Work task
Among the lines below, copy each one in which "Wilde" appears.

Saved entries
====
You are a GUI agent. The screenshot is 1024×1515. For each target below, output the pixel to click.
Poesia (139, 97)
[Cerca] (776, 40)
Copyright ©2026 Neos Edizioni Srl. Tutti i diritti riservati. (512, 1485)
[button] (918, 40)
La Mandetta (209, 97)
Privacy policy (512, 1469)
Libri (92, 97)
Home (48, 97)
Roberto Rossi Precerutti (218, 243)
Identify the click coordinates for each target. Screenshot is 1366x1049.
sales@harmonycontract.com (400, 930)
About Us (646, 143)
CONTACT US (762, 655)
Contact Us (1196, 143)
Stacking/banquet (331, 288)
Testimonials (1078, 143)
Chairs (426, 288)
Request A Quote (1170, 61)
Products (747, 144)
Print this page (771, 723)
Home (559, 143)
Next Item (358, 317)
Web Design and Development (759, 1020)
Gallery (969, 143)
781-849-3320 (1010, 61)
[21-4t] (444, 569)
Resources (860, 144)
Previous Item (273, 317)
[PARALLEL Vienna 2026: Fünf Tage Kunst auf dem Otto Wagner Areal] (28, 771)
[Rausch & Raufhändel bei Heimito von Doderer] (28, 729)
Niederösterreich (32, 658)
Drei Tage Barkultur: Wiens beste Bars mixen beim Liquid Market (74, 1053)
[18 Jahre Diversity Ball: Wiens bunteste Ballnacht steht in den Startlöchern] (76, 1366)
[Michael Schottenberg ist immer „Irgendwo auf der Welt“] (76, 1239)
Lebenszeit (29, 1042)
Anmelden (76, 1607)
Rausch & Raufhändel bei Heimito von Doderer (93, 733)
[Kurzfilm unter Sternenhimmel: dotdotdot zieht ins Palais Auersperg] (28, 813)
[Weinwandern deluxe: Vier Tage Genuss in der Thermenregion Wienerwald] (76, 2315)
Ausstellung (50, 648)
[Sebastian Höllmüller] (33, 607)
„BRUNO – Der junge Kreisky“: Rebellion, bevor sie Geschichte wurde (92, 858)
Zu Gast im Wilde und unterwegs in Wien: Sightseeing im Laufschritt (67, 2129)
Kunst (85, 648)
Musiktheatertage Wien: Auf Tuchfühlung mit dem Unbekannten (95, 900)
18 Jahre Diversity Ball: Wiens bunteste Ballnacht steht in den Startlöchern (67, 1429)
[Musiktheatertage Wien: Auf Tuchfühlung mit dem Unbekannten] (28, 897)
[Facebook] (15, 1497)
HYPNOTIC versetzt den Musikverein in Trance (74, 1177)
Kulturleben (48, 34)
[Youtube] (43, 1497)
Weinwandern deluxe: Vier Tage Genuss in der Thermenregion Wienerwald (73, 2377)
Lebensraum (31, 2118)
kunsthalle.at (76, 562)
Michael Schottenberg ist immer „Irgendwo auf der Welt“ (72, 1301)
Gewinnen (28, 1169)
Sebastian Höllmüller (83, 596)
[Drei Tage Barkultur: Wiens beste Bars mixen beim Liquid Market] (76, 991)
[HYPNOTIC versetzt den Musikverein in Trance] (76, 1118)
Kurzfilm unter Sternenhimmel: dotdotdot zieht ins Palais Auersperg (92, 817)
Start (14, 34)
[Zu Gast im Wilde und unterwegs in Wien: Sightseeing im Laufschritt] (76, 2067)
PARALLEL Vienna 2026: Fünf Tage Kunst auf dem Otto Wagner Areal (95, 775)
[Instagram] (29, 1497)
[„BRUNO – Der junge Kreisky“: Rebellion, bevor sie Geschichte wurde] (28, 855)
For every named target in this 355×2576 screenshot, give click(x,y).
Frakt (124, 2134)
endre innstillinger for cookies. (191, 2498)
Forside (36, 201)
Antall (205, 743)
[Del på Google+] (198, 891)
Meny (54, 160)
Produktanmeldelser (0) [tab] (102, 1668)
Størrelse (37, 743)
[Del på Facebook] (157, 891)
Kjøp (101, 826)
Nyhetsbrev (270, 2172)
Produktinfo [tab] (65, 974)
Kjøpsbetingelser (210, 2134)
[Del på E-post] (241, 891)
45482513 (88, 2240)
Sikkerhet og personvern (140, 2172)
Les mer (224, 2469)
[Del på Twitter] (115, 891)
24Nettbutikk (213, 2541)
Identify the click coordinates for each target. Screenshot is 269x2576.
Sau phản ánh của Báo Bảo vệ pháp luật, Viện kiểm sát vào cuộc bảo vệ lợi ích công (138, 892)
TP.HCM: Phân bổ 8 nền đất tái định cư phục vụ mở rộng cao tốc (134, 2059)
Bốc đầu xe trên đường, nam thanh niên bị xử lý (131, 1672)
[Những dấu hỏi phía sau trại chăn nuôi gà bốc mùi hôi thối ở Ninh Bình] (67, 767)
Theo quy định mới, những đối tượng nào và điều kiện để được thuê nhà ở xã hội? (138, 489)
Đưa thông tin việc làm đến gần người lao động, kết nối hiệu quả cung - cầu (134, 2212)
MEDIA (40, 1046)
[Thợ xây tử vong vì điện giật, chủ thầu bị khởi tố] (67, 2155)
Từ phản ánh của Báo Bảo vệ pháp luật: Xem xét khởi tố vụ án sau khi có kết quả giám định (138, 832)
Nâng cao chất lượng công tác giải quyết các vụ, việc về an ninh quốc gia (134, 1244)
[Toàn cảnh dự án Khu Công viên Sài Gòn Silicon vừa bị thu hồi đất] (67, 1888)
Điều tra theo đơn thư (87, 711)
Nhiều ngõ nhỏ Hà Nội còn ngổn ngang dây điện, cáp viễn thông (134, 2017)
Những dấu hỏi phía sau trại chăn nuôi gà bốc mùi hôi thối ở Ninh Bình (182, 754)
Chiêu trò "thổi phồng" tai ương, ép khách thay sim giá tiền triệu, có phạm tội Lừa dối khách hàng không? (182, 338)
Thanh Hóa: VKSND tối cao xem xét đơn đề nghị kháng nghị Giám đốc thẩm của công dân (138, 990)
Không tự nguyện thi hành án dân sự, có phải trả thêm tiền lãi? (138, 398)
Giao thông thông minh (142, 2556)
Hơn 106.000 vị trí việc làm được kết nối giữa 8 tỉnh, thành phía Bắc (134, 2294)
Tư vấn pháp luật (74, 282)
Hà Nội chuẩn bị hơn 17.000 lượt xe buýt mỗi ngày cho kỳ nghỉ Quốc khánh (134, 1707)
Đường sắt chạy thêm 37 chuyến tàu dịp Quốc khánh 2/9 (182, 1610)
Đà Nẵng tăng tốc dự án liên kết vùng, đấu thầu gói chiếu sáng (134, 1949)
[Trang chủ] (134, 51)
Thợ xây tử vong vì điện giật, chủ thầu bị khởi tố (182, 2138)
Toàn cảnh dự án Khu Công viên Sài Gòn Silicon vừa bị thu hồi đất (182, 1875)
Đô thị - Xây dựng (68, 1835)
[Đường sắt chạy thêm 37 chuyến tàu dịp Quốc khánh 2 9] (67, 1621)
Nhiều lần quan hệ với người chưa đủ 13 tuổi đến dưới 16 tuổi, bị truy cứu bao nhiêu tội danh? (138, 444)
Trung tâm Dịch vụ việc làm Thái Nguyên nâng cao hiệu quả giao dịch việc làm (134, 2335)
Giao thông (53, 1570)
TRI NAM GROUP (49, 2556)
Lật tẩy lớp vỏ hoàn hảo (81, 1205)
====
Exercise result
Zu Gast im Wilde und unterwegs in Wien: Sightseeing im Laufschritt (67, 2129)
[Zu Gast im Wilde und unterwegs in Wien: Sightseeing im Laufschritt] (76, 2067)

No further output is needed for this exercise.